§ EXERCISE DESCRIPTION
From the data that follows, print exactly the lines starting at the one containing "The width and height of the screenshot is (511, 318)." and ending at the one containing "Task: Click the 2:56 PM timestamp"; include both of them and nothing more.

DATA FOR PROCESSING START

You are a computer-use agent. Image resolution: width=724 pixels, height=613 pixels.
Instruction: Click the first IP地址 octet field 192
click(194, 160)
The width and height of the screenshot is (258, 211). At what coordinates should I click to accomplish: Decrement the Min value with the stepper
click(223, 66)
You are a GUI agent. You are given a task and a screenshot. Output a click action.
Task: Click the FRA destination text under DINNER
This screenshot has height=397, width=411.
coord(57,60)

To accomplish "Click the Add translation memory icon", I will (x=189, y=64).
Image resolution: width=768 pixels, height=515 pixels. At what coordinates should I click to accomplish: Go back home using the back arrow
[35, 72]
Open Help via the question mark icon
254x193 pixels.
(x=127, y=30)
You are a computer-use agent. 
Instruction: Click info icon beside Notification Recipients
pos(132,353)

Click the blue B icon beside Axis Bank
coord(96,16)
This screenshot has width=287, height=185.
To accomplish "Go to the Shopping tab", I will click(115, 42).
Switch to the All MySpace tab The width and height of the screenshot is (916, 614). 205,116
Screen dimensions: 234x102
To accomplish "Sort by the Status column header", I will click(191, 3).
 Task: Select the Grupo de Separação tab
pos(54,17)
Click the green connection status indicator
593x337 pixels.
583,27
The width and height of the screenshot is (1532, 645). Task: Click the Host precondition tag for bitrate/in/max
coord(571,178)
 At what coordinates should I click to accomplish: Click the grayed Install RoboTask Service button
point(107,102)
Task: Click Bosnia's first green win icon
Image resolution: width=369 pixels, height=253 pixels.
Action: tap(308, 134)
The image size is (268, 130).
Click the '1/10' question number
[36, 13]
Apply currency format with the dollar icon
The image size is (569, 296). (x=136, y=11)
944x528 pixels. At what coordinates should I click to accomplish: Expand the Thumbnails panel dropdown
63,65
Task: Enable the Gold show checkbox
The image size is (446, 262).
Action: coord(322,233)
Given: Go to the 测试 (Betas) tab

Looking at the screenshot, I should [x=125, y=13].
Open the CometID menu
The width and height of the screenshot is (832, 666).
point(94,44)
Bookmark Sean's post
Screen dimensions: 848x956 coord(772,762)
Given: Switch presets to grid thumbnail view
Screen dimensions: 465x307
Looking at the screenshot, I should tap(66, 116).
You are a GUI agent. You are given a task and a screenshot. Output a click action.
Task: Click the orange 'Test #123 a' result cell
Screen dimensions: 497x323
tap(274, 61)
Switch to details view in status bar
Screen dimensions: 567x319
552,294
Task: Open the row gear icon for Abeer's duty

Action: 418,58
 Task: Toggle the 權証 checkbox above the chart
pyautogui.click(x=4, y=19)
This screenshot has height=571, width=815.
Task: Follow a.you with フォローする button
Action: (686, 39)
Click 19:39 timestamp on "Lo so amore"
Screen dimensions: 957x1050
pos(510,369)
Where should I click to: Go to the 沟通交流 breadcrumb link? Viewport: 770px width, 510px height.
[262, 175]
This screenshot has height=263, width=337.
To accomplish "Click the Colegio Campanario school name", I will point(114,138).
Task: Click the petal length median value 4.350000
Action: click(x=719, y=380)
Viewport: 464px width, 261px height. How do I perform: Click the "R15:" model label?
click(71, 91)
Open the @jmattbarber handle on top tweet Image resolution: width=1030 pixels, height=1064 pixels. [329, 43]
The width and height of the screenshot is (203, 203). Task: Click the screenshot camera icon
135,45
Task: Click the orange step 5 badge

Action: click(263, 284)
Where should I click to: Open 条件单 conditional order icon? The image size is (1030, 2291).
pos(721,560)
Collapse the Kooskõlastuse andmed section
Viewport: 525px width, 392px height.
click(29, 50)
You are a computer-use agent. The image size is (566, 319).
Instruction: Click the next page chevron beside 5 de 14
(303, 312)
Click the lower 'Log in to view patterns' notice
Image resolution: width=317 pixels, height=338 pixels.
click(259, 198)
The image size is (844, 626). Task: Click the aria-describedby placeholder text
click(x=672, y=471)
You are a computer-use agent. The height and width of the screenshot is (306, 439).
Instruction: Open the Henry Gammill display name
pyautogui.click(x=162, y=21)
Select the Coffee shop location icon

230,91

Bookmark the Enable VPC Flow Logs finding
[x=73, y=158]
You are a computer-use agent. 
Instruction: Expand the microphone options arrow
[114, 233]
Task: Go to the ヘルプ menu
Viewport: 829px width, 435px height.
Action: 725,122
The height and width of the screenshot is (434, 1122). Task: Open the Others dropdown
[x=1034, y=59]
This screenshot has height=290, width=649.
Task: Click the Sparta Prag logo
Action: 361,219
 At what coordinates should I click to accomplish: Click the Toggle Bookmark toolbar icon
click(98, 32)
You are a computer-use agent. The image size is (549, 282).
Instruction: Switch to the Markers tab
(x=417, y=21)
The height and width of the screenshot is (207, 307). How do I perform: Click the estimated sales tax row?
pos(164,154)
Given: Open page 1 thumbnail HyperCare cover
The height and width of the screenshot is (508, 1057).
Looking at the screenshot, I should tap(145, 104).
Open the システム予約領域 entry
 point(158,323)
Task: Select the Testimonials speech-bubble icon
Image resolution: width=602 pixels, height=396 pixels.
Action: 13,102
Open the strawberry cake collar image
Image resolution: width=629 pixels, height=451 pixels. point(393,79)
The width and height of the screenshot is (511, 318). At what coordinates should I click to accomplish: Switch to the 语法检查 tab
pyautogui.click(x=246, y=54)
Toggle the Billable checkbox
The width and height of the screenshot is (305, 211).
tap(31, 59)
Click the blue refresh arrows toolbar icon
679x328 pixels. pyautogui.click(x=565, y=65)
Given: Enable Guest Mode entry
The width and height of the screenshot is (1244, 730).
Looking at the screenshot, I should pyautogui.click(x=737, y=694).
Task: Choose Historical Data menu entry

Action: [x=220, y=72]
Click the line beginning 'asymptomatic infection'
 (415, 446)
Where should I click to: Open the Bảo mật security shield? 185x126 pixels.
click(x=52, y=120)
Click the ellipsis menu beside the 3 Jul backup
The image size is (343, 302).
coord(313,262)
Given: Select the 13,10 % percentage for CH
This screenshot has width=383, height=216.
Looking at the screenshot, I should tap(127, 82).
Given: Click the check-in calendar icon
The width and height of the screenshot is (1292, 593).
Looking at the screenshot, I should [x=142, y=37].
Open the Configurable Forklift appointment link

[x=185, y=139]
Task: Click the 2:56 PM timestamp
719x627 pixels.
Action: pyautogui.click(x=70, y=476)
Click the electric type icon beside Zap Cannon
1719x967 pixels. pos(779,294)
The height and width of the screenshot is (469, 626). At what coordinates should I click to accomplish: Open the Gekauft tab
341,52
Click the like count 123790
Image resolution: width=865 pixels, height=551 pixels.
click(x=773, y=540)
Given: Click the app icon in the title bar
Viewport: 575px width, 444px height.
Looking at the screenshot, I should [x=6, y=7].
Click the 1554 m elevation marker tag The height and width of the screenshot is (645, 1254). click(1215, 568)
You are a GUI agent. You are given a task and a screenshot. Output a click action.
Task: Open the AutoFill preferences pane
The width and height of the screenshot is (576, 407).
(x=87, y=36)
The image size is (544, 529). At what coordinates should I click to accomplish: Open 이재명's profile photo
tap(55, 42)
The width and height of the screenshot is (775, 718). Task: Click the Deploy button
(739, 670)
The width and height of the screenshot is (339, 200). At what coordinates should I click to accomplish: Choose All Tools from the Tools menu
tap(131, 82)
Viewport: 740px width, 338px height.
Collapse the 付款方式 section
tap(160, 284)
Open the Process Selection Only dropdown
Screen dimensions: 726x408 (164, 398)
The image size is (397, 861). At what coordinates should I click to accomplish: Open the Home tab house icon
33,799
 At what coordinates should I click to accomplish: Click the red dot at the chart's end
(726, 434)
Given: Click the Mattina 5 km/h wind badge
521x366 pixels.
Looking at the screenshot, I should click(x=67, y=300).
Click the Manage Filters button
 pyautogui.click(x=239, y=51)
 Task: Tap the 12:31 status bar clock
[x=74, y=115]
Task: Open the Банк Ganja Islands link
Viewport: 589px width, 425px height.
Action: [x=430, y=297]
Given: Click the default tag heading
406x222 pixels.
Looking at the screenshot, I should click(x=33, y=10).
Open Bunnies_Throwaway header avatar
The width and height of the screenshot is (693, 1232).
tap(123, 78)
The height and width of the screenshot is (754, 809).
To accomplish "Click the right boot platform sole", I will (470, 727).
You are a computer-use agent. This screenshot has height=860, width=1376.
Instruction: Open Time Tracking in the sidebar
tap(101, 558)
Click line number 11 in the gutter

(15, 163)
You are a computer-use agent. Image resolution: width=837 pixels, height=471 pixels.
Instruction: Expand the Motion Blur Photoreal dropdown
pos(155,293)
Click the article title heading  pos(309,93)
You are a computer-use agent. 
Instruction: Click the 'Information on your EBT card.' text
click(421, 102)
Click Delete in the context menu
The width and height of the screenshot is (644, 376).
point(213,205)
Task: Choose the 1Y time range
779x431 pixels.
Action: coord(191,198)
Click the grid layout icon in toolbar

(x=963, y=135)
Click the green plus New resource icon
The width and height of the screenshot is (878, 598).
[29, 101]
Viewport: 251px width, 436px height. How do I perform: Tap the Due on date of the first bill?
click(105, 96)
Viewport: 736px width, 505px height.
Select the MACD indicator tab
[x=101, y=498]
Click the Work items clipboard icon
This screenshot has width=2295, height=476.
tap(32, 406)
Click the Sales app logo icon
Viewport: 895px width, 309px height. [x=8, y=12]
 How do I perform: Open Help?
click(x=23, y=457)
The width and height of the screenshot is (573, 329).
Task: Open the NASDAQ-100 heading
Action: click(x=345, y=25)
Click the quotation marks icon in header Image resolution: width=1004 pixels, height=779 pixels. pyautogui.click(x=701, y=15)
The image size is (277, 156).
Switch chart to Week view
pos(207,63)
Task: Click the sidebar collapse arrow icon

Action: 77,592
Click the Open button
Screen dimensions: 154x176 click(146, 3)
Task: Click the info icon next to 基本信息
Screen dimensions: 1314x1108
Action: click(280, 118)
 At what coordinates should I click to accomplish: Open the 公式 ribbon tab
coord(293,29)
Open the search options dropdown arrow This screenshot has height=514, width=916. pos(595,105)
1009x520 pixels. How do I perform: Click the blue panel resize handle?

DATA FOR PROCESSING END

§ EXERCISE SOLUTION
The width and height of the screenshot is (511, 318). At what coordinates should I click to accomplish: Switch to the 语法检查 tab
pyautogui.click(x=246, y=54)
Toggle the Billable checkbox
The width and height of the screenshot is (305, 211).
tap(31, 59)
Click the blue refresh arrows toolbar icon
679x328 pixels. pyautogui.click(x=565, y=65)
Given: Enable Guest Mode entry
The width and height of the screenshot is (1244, 730).
Looking at the screenshot, I should pyautogui.click(x=737, y=694).
Task: Choose Historical Data menu entry

Action: [x=220, y=72]
Click the line beginning 'asymptomatic infection'
 (415, 446)
Where should I click to: Open the Bảo mật security shield? 185x126 pixels.
click(x=52, y=120)
Click the ellipsis menu beside the 3 Jul backup
The image size is (343, 302).
coord(313,262)
Given: Select the 13,10 % percentage for CH
This screenshot has width=383, height=216.
Looking at the screenshot, I should tap(127, 82).
Given: Click the check-in calendar icon
The width and height of the screenshot is (1292, 593).
Looking at the screenshot, I should [x=142, y=37].
Open the Configurable Forklift appointment link

[x=185, y=139]
Task: Click the 2:56 PM timestamp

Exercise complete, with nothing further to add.